• Article
——

Post by davee » Sat May 25, 2019 9:38 pm

Hey,

I have had a similar issue with AMDGPU with my R9 290 (Sea Islands). While I don't have the same 15 second freeze on boot, I do the get the intermittent freezes during normal usage of my system. I have also narrowed this down to the lm_sensors package, and specifically the issue occurs after a failure to read the fan1 state.

Code: Select all

# sensors -u
amdgpu-pci-0100
Adapter: PCI adapter
vddgfx:
  in0_input: 1.000
fan1:
ERROR: Can't get value of subfeature fan1_input: Can't read
temp1:
  temp1_input: 65.000
  temp1_crit: 104000.000
  temp1_crit_hyst: -273.150
power1:
  power1_average: 66.165
  power1_cap: 225.000
When this happens, I also get a similar powerplay error message in the amdgpu driver:

Code: Select all

amdgpu: [powerplay] 
 failed to send message 282 ret is 254
While this error has always been displayed for me, the freezing issue has only appeared for me after updating kernel from 4.19.27 to 4.19.44. I am looking for a more precise cause for this, but so far I have not found anything. Did you manage to get any further with your issue?
Top
Goverp
Advocate
Advocate
User avatar
Posts: 2403
Joined: Wed Mar 07, 2007 6:41 pm

  • Quote

Post by Goverp » Sun May 26, 2019 9:17 pm

FWIW I too get a very annoying 15 sec freeze on booting. Mine is a Radeon RX570. Thanks for the hints about lm-sensors - I'll dig a little. AFAIR I got rid of that package because my old AMD Phenom motherboard tells lies, rendering lm-sensors useless.
Greybeard
Top
miiichael
n00b
n00b
Posts: 1
Joined: Wed Jun 12, 2019 8:16 am

  • Quote

Post by miiichael » Wed Jun 12, 2019 8:41 am

Hi,

For the benefit of posters here, and googlers in general, here are my discoveries. R9 290 on Debian (shhh, don't tell anyone!). 4.19.0 AMD64 kernel.

——

• Supplied data
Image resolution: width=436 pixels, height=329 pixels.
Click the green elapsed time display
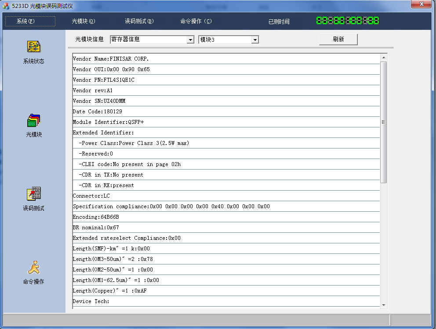click(347, 21)
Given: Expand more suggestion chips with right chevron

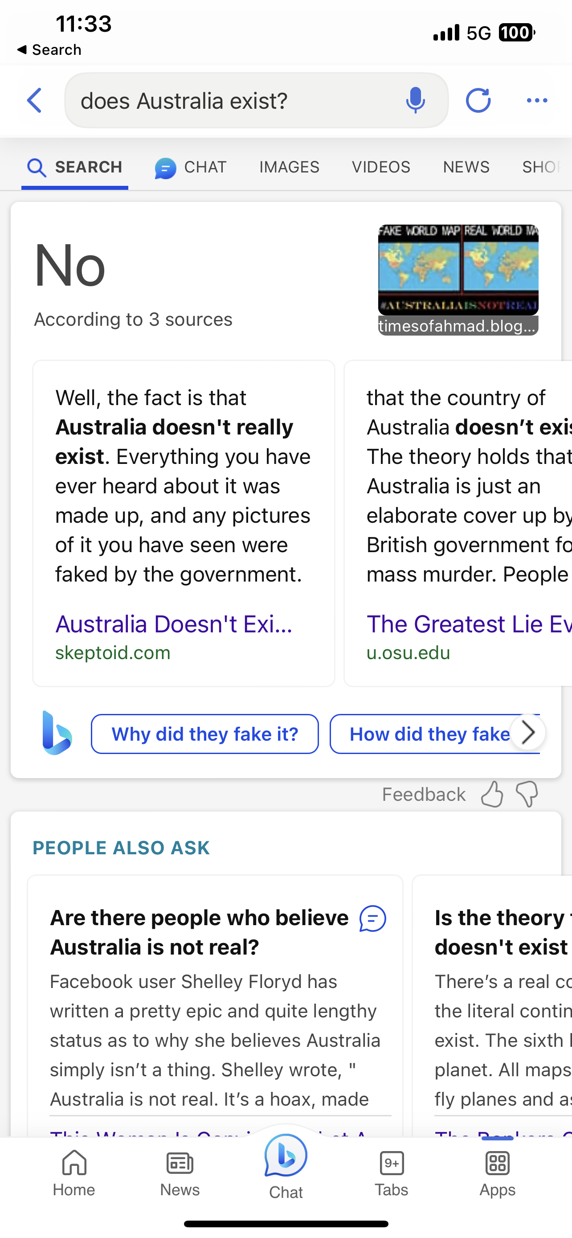Looking at the screenshot, I should (x=528, y=733).
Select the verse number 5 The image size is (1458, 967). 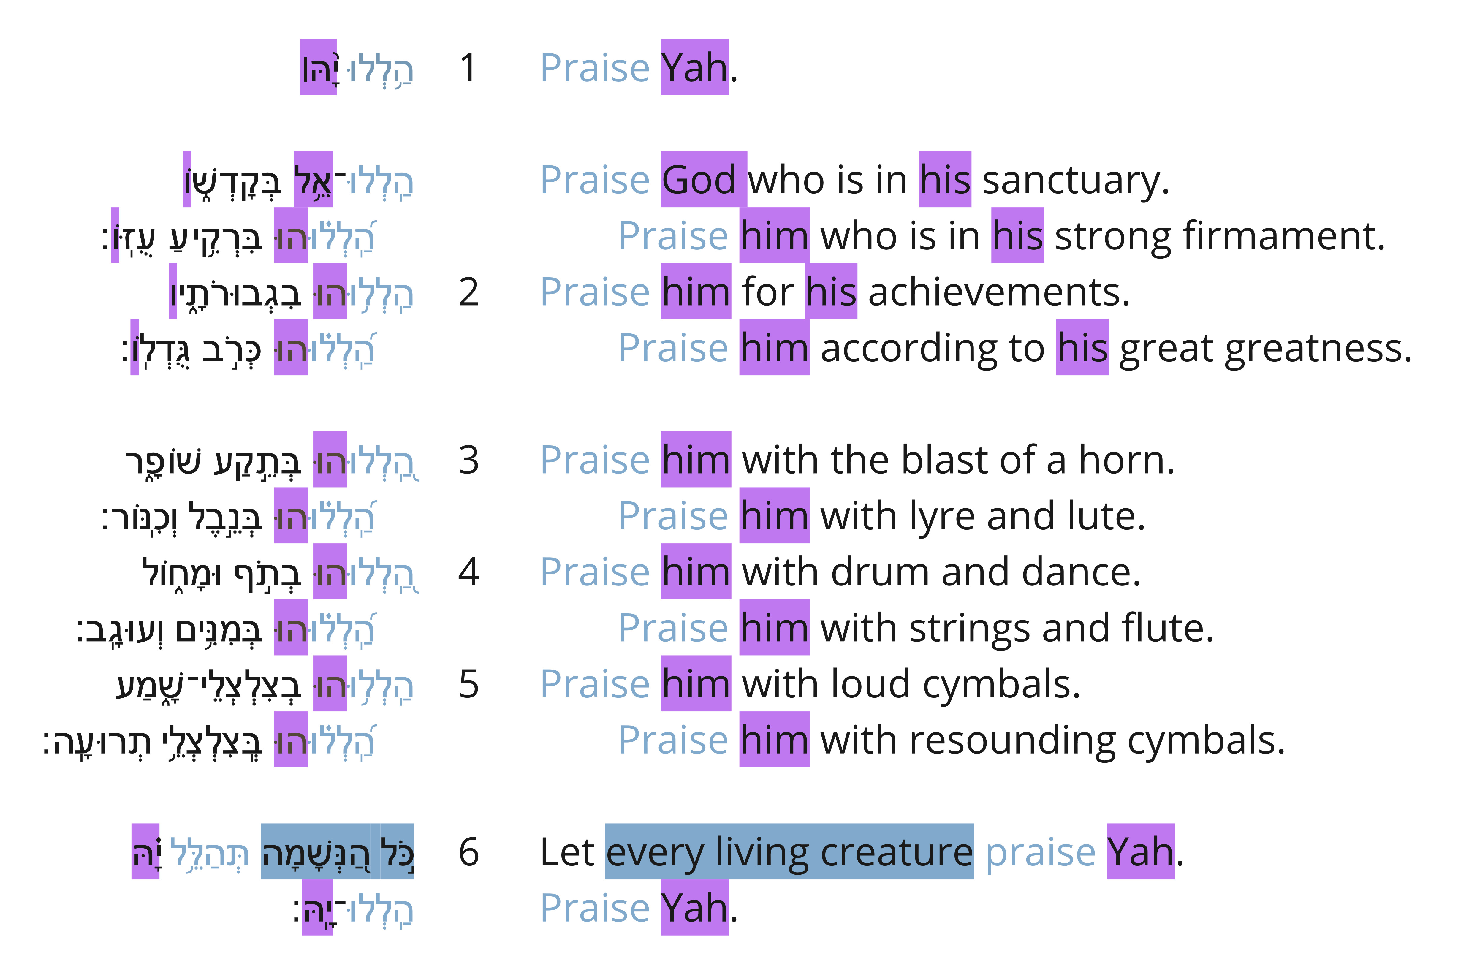tap(469, 685)
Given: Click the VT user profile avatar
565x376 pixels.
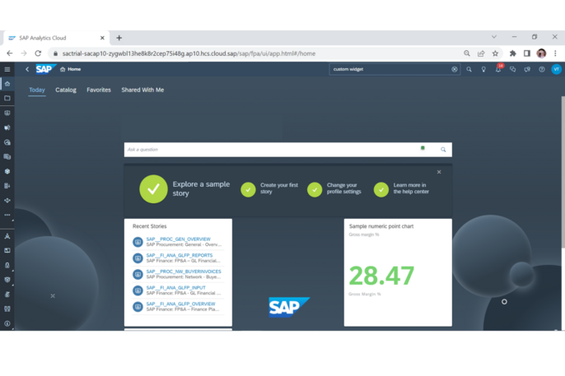Looking at the screenshot, I should (556, 69).
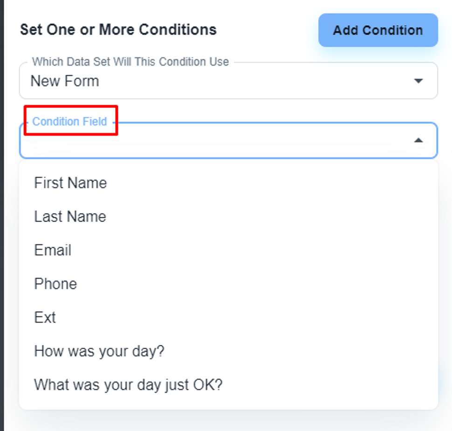Choose "Ext" from the dropdown list
This screenshot has width=452, height=431.
(x=45, y=317)
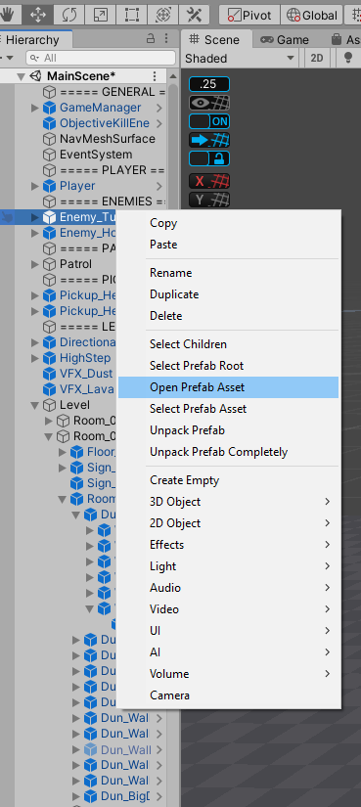361x807 pixels.
Task: Open custom editor tools icon
Action: point(194,15)
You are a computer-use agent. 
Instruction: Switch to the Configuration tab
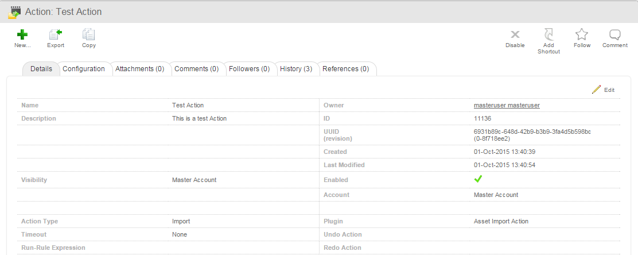click(x=84, y=69)
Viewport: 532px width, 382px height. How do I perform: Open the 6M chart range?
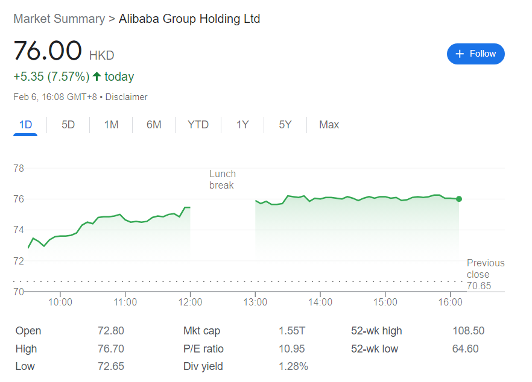(154, 125)
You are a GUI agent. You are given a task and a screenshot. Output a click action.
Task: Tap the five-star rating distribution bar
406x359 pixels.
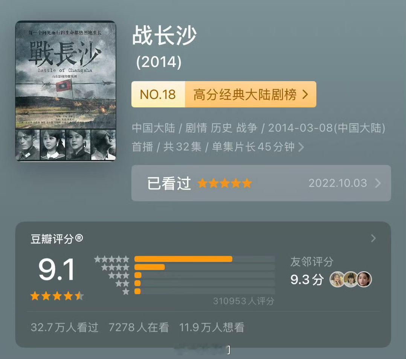pos(205,259)
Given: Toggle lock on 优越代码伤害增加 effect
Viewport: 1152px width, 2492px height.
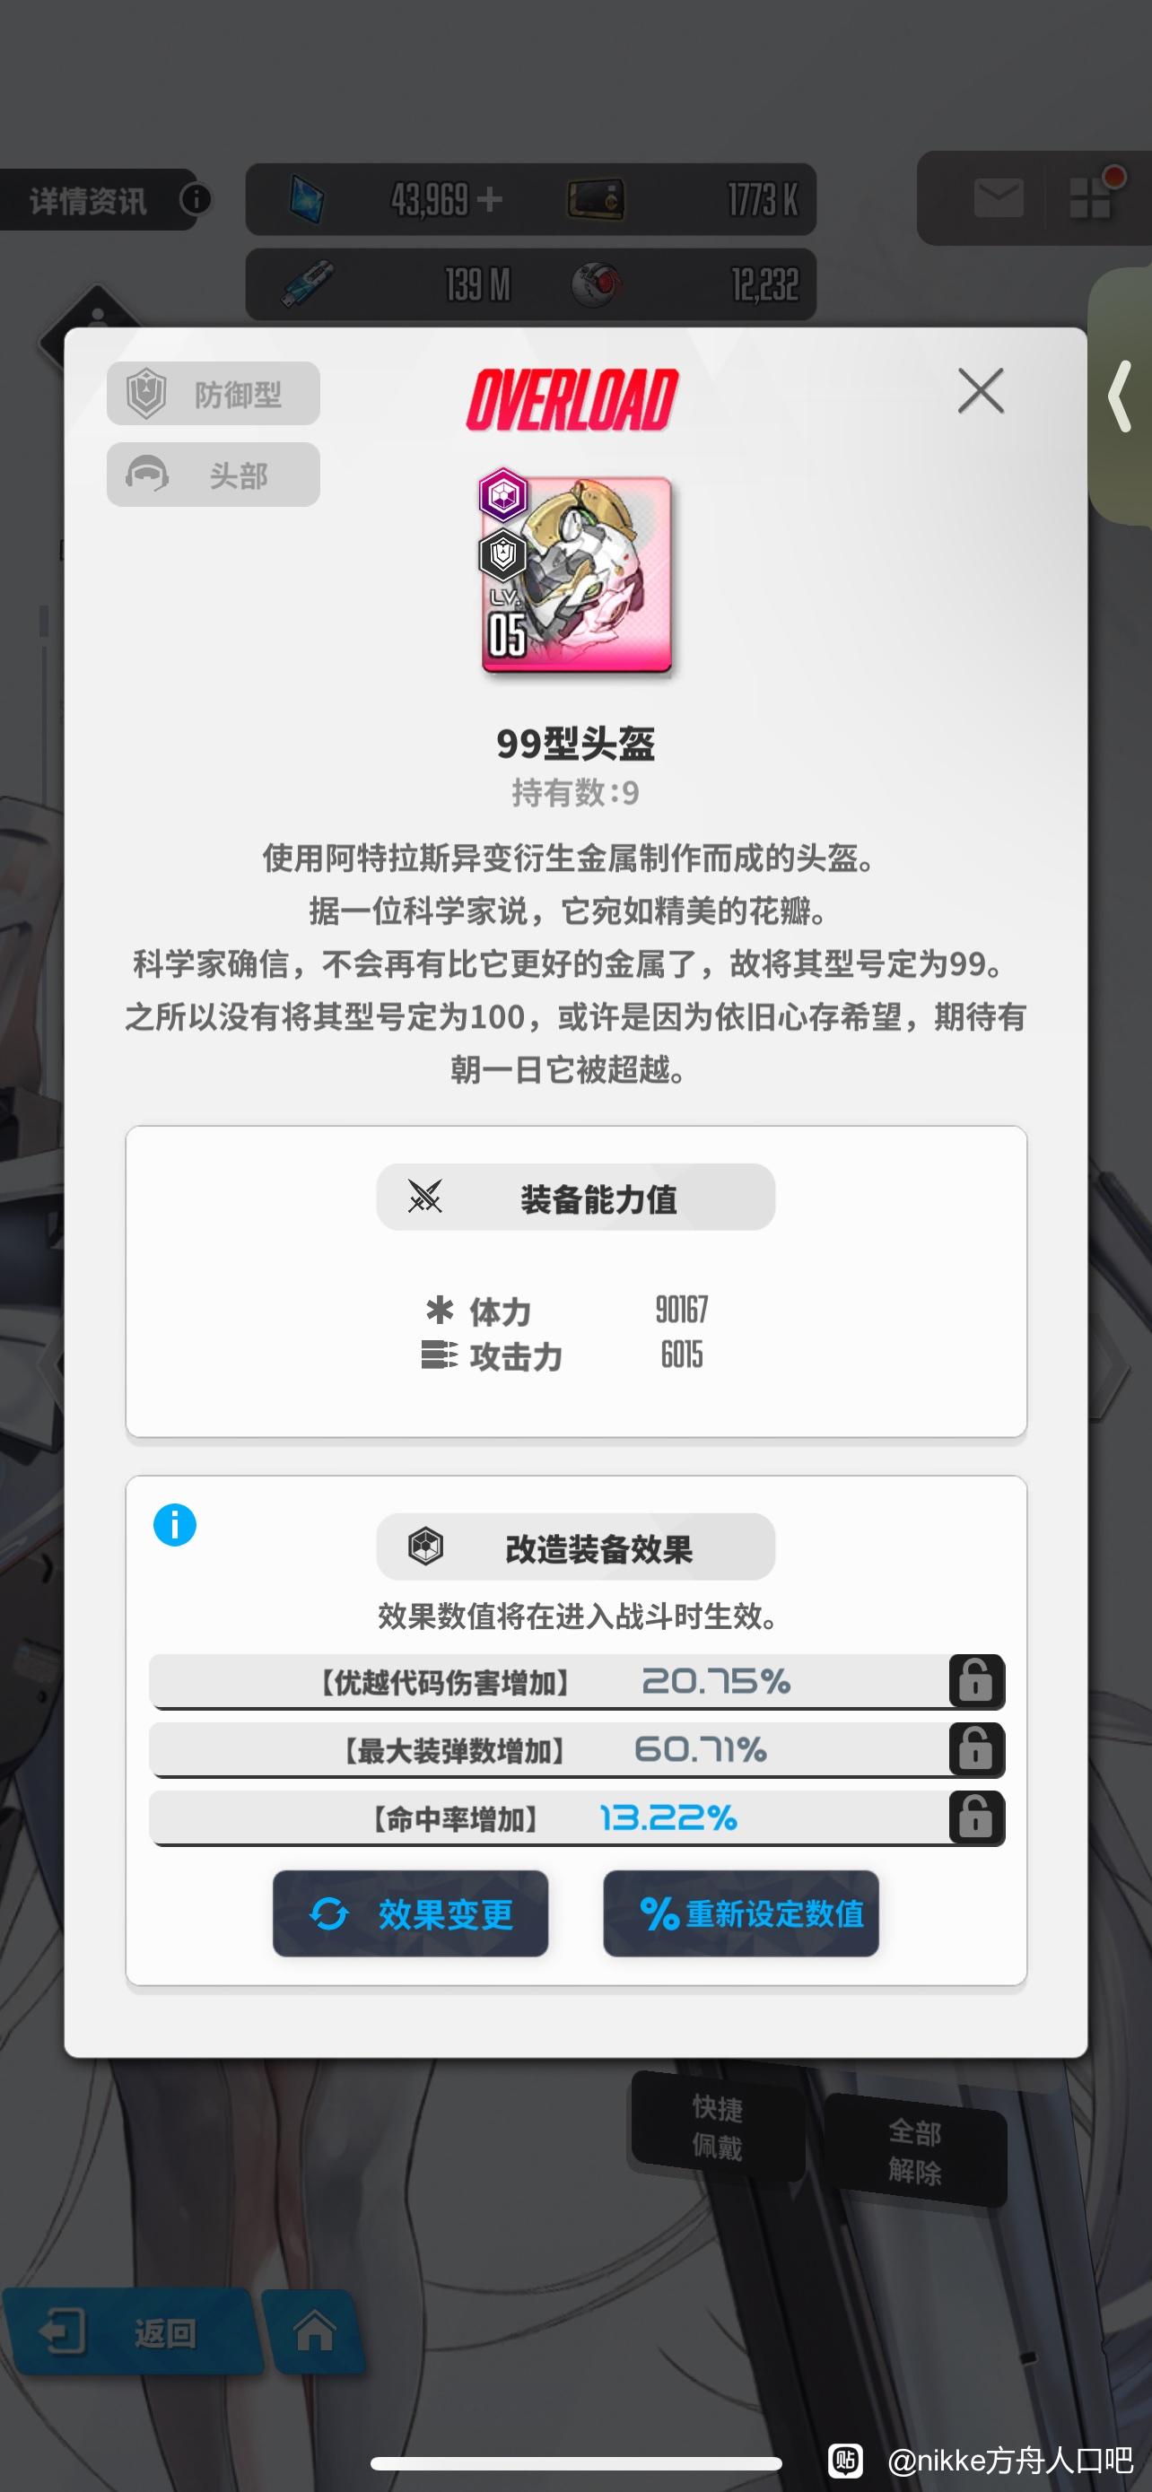Looking at the screenshot, I should (976, 1680).
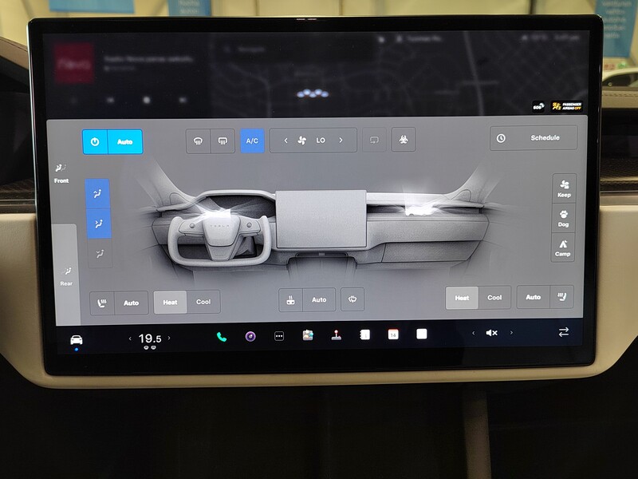The height and width of the screenshot is (479, 638).
Task: Toggle the A/C on or off
Action: coord(251,139)
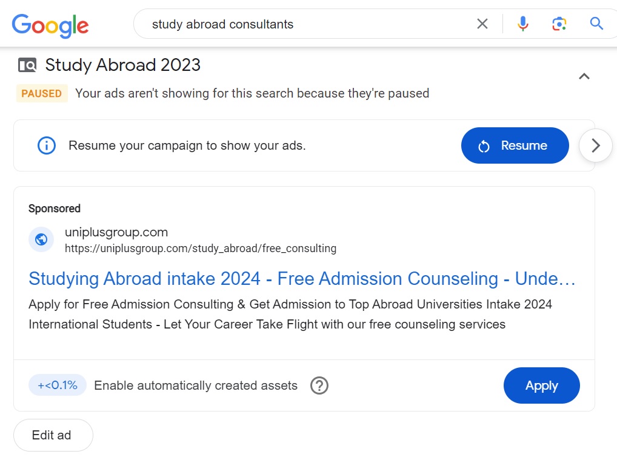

——

• Task instructions
Quote the forum thread word for word, beginning at "Post by miiichael" and ending after "4.19.0 AMD64 kernel.".

• Answer to the exercise
Post by miiichael » Wed Jun 12, 2019 8:41 am

Hi,

For the benefit of posters here, and googlers in general, here are my discoveries. R9 290 on Debian (shhh, don't tell anyone!). 4.19.0 AMD64 kernel.